Other video material

  1. Ms Fulford provided evidence to clarify issues that I raised in the earlier decision. This included her evidence that no extra video footage was found.

  1. The Respondent has provided the Tribunal with a copy of the section of its Operations Procedures Manual dated August 2012 that concerns Recording & Managing Video Evidence ("the policy").

  1. Mr Damaso provided evidence in relation to the collection and storage of CCTV footage at Wellington and Bathurst Correctional Centres. At Wellington Correctional Centre, CCTV video footage is recorded onto a digital video management system. The capacity of the system allows for all cameras to retain footage for 7 days, after this time the footage is automatically deleted. This is in line with the specifications when the system was commissioned. If an incident is required to be retained, then suitably trained staff have the ability to back up the footage to removable media e.g. CDROM, DVOROM or flashdrive.

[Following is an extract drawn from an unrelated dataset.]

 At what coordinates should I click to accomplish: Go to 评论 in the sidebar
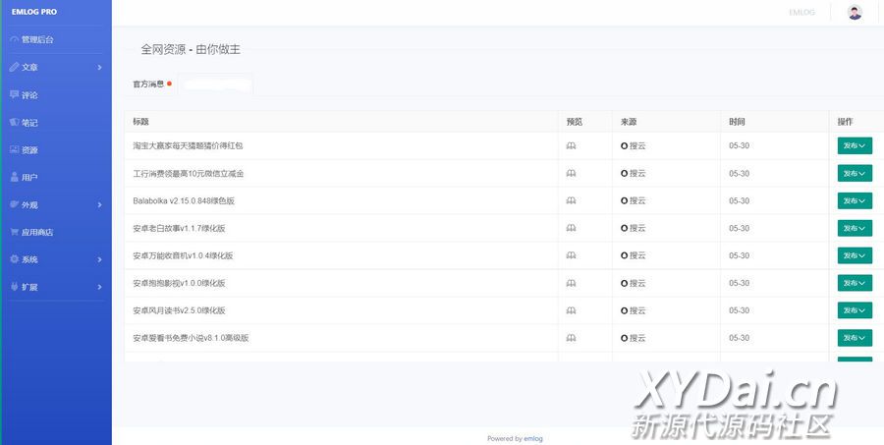[29, 95]
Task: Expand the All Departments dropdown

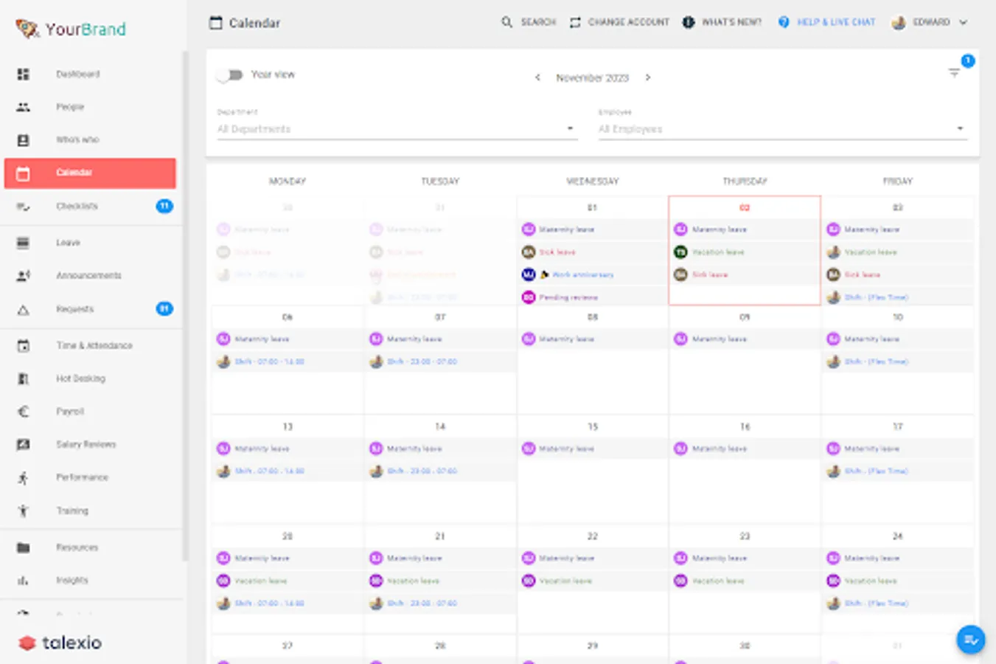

  1. At Bathurst Correctional Centre all CCTV cameras are recorded locally onto Digital Video Recorders. These recorders retain the footage between 7 and 12 days. After this time the footage is overwritten with new footage. The reason for the varying time frame is that different recorders have different hard drive capacities.

  1. Camcorder footage is kept at a local correctional centre. The Respondent utilises a mix of camcorders including cameras that record directly to DVD disc and memory sticks. Regardless of whether an incident occurs or not the footage from camcorders should be kept at the correctional centre until July each year before being sent to archives. This is in accordance with the Respondent's policy for managing video evidence.

Consideration

  1. On the basis of the evidence provided on behalf of the Respondent I am satisfied that no other video footage is held by the Respondent. I am satisfied that if it once existed, it has most likely been destroyed - either in accordance with the policy or otherwise.

  1. In the circumstances, the Respondent should not be required to undertake any further searches or any other action in relation to the Applicant's request.

Conclusion and Orders

  1. For the reasons set out above I have found that the Respondent's decision in regard to the videos is not the correct and preferred decision and should be set aside.

  1. The correct and preferable decision in this matter is to vary the decision under review to determine that within 30 days from the publication to these reasons the Respondent is provide the Applicant with a reasonable opportunity to inspect the footage of the videos identified as DVD WCCVID.097 WCCVID.099 and WCCVID.098.

  1. In regard to the remaining information in dispute I have found that the decision of the Respondent is the correct and preferable decision and should be affirmed.

  1. Accordingly, I make the following orders:

1. The decision of the Respondent in regard to the videos identified as WCCVID.097, WCCVID.098 and WCCVID.099 is set aside.

2. In substitution thereof a decision is made to grant the Applicant access to view the videos. Within 30 days from the publication of these reasons the Respondent is to provide the Applicant with a reasonable opportunity to inspect the footage of the videos.

3. The decision of the Respondent is otherwise affirmed.